In the listing below, print exactly the lines between the line holding "Given: Click the Return to Search button" and the line holding "You are a computer-use agent. The height", inclusive, and no more.

--- Dataset entries Enclosed Below ---

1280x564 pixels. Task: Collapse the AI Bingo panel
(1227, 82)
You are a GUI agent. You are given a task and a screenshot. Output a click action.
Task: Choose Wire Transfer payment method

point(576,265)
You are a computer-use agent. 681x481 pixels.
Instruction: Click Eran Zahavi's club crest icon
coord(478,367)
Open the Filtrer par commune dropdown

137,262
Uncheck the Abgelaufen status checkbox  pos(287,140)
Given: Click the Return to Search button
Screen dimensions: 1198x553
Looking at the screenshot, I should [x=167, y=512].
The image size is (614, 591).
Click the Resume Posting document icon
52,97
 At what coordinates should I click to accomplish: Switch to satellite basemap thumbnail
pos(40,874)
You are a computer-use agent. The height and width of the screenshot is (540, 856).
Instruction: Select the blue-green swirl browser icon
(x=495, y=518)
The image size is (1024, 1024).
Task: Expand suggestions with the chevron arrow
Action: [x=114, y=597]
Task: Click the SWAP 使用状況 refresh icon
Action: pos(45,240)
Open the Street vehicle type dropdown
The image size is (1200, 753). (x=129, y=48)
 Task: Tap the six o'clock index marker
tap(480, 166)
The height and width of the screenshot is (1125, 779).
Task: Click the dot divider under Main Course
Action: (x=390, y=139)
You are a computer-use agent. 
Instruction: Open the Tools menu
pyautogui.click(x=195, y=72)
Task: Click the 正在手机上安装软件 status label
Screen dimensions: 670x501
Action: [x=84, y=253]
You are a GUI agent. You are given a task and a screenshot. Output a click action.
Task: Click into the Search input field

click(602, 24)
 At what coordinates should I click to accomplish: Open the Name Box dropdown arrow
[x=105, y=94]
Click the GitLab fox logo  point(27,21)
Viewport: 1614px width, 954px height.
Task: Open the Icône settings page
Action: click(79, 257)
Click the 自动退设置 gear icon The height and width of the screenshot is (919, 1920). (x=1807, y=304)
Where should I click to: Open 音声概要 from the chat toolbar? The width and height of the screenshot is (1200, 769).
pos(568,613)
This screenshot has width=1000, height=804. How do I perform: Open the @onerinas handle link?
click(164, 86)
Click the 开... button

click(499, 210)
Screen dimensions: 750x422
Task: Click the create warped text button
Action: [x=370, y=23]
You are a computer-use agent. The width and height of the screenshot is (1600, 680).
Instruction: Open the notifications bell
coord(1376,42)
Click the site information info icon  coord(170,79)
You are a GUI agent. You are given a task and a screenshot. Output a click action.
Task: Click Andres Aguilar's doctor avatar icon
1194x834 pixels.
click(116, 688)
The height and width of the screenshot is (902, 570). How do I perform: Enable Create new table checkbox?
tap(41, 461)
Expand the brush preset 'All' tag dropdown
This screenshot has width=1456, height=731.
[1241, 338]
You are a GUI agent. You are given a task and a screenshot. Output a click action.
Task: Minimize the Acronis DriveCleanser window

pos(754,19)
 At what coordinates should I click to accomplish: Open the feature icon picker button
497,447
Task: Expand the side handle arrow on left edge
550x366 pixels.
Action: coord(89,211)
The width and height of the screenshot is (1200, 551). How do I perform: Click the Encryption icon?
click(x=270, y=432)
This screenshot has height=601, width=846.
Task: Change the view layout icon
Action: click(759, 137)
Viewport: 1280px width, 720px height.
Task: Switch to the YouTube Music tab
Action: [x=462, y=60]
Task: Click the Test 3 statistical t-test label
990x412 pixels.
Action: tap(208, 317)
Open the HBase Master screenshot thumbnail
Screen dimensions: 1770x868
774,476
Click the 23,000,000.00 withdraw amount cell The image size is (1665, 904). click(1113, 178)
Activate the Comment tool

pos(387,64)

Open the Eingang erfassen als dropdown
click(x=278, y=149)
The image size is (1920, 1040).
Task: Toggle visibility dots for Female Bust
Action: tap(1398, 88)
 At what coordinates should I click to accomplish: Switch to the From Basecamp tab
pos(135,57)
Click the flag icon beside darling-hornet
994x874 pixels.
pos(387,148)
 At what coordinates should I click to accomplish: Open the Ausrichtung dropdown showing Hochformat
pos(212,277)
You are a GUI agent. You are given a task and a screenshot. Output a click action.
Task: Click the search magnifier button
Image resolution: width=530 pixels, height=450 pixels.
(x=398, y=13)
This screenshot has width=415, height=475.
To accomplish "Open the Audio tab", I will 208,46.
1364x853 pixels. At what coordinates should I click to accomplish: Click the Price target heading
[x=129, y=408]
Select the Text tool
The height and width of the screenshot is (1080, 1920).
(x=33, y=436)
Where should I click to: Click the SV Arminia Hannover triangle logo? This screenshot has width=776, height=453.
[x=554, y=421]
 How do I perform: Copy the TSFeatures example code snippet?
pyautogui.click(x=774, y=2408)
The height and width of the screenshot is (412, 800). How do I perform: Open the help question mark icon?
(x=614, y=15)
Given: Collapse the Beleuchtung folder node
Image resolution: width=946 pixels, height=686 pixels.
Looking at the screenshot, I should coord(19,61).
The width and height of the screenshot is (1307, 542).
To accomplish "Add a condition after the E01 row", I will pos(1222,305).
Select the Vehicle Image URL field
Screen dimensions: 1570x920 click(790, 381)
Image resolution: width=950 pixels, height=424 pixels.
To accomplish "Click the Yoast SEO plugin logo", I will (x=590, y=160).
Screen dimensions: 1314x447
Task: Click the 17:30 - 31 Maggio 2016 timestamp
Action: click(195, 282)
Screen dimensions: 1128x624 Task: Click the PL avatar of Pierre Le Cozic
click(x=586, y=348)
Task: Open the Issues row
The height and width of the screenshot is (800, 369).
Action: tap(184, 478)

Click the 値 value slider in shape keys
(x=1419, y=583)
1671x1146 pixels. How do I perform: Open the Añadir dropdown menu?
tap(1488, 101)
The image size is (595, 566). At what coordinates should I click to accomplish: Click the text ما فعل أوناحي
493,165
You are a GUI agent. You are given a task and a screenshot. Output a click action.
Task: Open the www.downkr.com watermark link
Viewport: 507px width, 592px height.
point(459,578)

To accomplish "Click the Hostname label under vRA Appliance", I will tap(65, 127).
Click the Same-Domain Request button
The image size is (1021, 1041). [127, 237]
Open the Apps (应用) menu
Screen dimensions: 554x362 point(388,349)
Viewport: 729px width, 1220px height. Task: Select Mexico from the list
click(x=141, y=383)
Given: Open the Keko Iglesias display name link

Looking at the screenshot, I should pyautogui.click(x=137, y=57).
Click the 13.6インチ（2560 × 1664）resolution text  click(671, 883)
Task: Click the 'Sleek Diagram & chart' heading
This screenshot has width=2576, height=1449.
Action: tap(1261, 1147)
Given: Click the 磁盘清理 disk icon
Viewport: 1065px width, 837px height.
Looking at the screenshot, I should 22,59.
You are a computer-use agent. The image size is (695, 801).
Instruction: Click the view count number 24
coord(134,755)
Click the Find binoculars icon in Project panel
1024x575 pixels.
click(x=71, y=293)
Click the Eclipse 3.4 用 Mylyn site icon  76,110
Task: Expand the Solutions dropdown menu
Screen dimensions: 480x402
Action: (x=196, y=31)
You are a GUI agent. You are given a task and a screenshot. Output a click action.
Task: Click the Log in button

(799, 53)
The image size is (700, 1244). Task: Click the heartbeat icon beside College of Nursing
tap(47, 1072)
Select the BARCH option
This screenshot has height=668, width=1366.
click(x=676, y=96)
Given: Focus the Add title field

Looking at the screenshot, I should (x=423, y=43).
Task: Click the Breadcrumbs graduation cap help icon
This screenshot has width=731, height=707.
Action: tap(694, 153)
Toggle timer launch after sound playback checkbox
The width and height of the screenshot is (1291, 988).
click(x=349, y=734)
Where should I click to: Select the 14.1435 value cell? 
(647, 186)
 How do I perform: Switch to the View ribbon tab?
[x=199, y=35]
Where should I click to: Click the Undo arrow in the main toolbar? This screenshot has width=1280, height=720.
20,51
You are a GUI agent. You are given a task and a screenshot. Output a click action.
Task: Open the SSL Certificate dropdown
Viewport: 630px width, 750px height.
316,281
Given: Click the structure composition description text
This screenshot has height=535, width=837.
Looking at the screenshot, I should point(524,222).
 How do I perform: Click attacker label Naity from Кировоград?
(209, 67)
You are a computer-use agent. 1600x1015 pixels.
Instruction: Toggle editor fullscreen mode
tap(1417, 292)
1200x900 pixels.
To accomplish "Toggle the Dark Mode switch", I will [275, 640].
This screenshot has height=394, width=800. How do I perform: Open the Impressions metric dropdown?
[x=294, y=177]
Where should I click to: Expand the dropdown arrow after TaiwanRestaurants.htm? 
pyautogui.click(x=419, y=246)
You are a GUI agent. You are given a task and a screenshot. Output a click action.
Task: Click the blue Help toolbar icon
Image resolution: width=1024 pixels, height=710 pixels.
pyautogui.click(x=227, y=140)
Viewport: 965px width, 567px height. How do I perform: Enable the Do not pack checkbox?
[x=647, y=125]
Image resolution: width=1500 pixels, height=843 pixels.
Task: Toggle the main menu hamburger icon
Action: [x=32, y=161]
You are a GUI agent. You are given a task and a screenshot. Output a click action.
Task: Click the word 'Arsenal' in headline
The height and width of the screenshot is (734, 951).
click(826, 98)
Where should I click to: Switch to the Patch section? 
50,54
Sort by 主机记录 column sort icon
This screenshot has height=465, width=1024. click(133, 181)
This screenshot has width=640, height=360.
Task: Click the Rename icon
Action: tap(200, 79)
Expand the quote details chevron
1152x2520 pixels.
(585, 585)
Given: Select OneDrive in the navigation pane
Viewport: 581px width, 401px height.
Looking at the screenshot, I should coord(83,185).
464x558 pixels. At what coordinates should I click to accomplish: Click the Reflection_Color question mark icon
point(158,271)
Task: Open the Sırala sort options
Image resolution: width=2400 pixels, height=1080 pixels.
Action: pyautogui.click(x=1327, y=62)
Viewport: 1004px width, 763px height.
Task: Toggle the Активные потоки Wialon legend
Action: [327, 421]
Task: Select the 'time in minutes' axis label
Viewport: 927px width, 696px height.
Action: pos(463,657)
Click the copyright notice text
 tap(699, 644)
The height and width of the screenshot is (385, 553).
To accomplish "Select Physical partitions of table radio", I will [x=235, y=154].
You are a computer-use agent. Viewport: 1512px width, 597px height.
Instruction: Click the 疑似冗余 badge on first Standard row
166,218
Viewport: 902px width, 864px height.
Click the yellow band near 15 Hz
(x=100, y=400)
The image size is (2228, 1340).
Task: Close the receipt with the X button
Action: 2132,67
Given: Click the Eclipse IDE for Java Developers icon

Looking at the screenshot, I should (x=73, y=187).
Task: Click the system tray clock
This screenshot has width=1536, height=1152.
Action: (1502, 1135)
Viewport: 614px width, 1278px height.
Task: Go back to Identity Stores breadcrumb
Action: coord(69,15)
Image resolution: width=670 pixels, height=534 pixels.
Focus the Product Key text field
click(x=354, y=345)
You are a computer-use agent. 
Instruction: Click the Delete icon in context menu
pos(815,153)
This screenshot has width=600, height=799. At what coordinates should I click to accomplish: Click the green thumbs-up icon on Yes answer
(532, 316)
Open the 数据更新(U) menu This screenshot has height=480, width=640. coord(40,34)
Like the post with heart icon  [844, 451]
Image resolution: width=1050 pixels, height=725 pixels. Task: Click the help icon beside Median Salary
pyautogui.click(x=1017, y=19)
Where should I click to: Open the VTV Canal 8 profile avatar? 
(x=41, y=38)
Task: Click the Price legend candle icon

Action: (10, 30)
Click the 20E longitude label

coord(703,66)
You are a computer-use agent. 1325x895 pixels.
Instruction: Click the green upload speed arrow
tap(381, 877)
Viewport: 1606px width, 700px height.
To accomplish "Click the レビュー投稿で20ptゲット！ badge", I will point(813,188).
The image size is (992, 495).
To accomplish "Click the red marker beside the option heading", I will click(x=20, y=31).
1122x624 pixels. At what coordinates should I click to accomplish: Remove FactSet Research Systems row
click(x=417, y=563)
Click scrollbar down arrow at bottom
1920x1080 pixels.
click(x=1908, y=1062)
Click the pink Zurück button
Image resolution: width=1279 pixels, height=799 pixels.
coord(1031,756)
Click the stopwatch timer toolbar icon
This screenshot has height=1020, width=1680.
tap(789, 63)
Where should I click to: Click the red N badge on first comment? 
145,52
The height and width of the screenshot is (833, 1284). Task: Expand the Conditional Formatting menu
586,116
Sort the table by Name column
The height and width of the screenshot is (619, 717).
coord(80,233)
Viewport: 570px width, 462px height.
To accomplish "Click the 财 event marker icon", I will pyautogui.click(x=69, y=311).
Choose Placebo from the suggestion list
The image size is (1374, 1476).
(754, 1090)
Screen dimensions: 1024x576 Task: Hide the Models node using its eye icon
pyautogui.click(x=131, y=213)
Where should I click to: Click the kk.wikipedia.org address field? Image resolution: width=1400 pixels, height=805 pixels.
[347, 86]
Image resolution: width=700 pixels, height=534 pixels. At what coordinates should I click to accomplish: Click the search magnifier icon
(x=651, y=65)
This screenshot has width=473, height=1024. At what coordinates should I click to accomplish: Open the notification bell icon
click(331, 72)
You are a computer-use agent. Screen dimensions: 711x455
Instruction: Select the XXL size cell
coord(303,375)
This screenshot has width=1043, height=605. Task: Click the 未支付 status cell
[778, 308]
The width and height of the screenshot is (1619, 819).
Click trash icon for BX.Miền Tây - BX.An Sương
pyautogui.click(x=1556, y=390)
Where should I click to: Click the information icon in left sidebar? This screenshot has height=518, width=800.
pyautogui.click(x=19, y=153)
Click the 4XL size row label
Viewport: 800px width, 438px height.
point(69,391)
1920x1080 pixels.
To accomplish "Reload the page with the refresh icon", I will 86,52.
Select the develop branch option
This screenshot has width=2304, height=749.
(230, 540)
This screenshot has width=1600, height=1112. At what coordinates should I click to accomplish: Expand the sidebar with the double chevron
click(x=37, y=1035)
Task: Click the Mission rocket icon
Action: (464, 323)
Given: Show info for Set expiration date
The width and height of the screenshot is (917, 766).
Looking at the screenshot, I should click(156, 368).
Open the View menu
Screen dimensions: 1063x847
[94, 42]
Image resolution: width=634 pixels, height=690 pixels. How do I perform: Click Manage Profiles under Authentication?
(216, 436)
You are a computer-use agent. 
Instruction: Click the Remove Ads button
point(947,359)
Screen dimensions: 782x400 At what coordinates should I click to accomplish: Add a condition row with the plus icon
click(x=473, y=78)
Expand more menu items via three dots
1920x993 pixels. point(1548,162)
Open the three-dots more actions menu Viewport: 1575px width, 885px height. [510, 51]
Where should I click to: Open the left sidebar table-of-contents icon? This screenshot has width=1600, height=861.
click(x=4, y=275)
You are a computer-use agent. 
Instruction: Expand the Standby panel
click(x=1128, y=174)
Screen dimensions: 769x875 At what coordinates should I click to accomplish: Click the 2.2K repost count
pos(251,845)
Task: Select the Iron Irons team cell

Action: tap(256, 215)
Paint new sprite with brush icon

--- End of Enclosed Dataset entries ---

Response box:
Given: Click the Return to Search button
Screen dimensions: 1198x553
Looking at the screenshot, I should [x=167, y=512].
The image size is (614, 591).
Click the Resume Posting document icon
52,97
 At what coordinates should I click to accomplish: Switch to satellite basemap thumbnail
pos(40,874)
You are a computer-use agent. The height and width of the screenshot is (540, 856).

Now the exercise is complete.